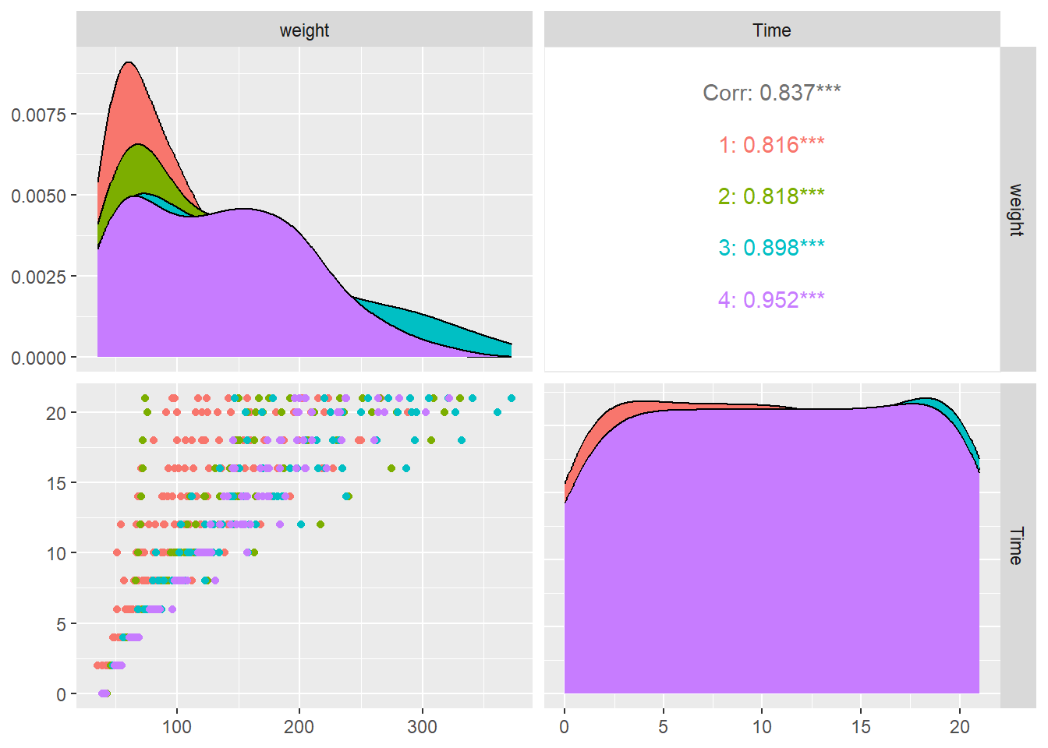Click the purple points at Time zero
The image size is (1048, 748).
pyautogui.click(x=104, y=693)
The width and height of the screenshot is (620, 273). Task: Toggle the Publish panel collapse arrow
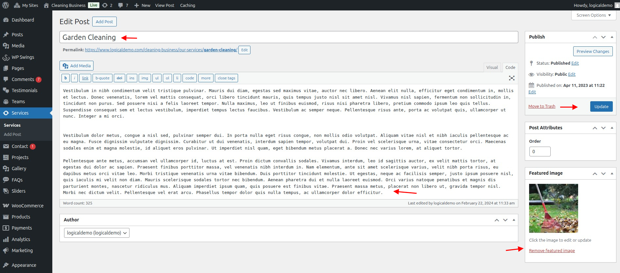pos(612,37)
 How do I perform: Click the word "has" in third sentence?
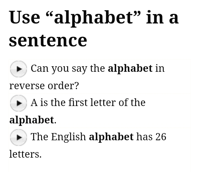tap(144, 137)
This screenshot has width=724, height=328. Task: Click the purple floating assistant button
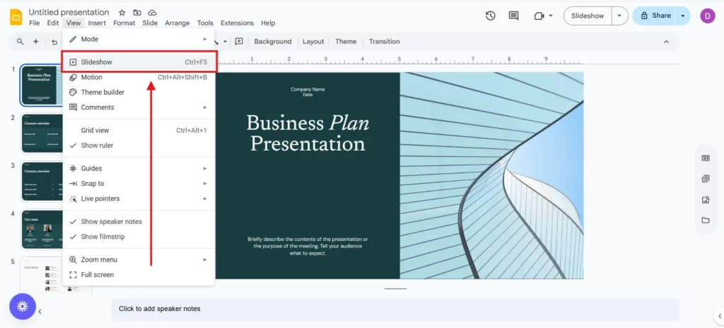22,307
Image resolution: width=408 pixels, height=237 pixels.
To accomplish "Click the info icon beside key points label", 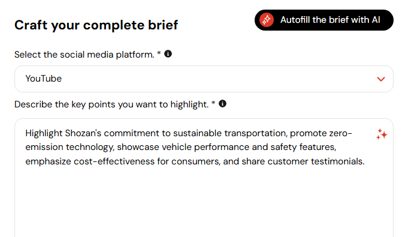I will coord(222,104).
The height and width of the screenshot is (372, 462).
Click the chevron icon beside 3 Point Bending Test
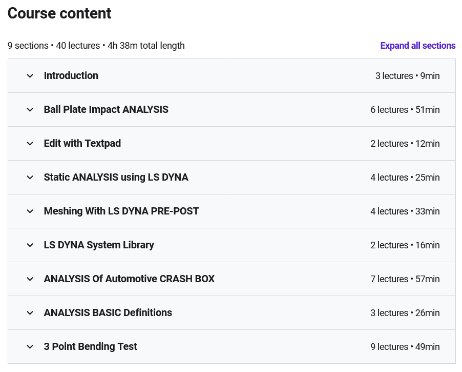pyautogui.click(x=30, y=347)
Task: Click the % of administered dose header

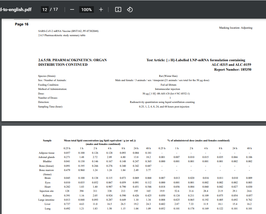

******************************

[THE EXERCISE]
Rewrite the listing from the line containing "The height and" through the end of the listing, both included, replacing "chevron" with "arrow" and leaving everything else unchanged. Omit the pictures.

[WRITTEN RESPONSE]
The height and width of the screenshot is (372, 462).
Click the arrow icon beside 3 Point Bending Test
pyautogui.click(x=30, y=347)
Task: Click the % of administered dose header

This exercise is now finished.